» **Written exercise**
Transcribe the listing exactly, starting with the line that contains "This screenshot has width=376, height=278." and continuing through the line that contains "pos(247,359)", with both of those lines included.

» **Provided records**
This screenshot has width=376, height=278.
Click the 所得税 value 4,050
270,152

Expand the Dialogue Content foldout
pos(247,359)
--
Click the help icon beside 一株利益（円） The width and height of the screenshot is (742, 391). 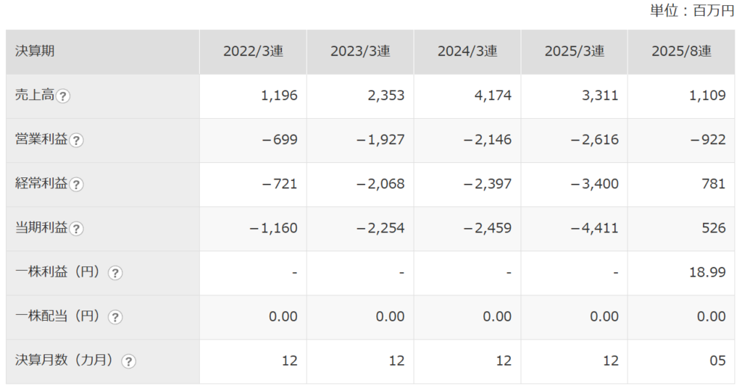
--
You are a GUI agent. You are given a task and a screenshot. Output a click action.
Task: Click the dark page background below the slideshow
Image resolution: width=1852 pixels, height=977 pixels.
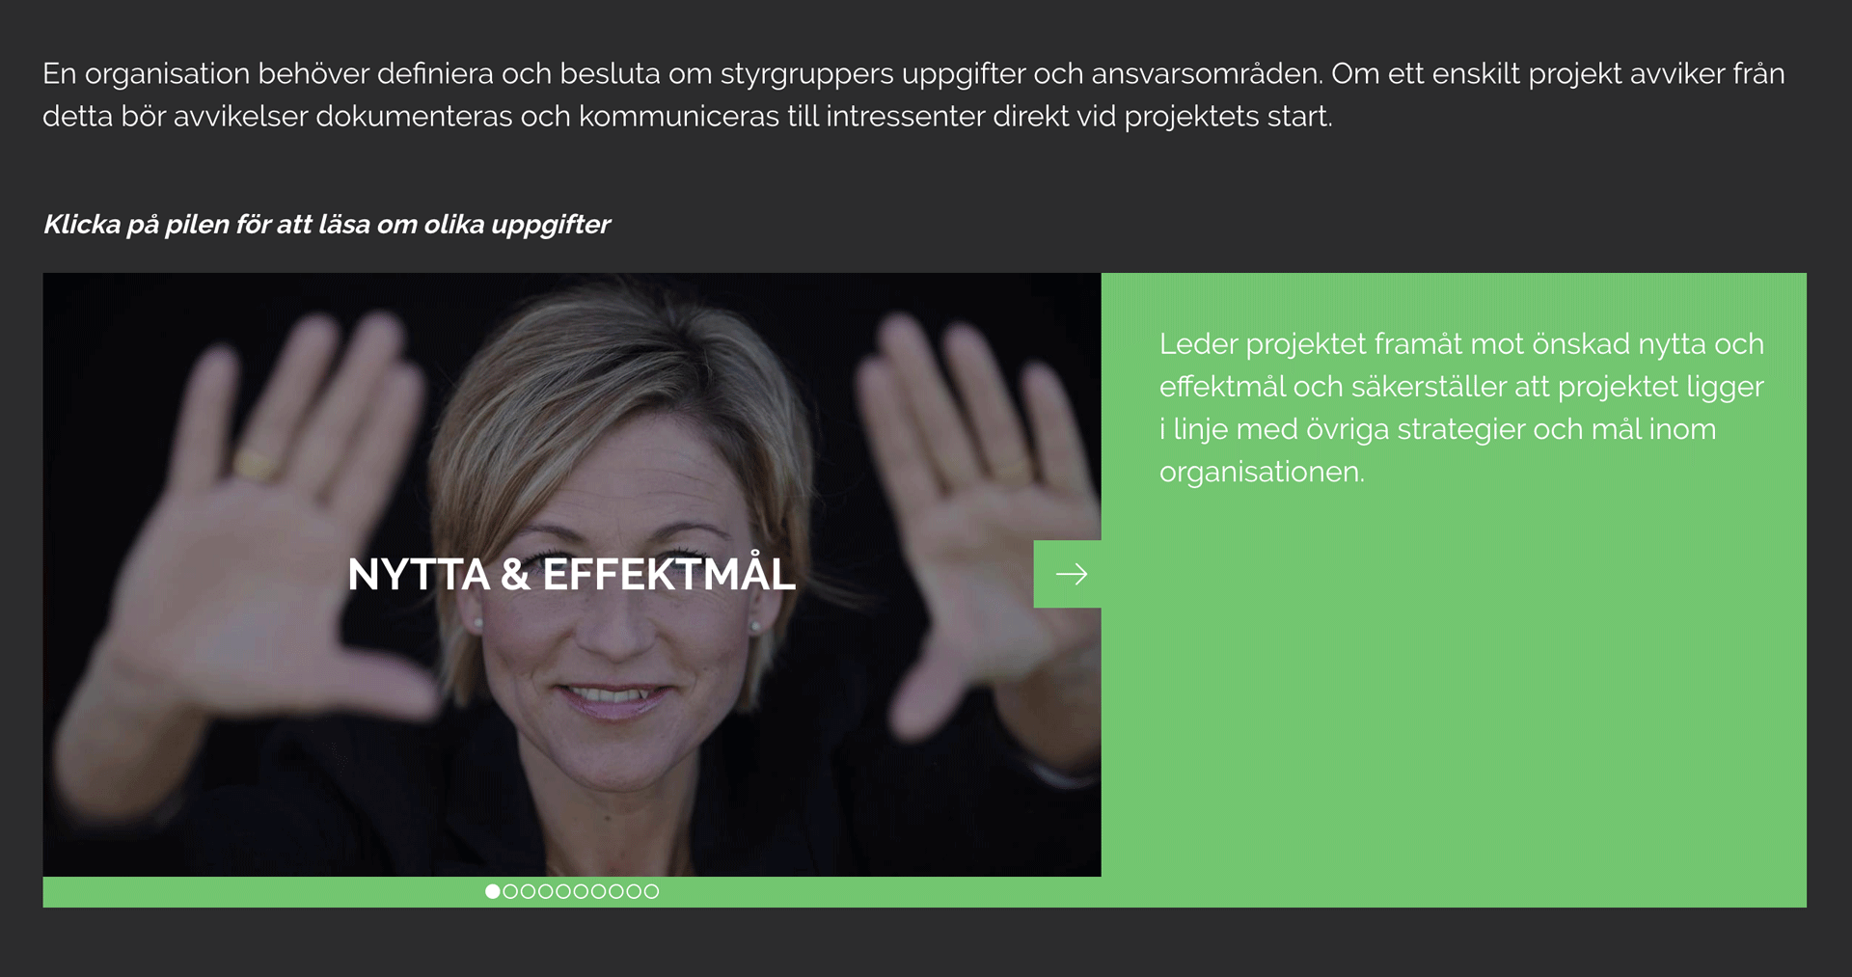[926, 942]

» **Result of the task**
This screenshot has width=376, height=278.
Click the 所得税 value 4,050
270,152

Expand the Dialogue Content foldout
pos(247,359)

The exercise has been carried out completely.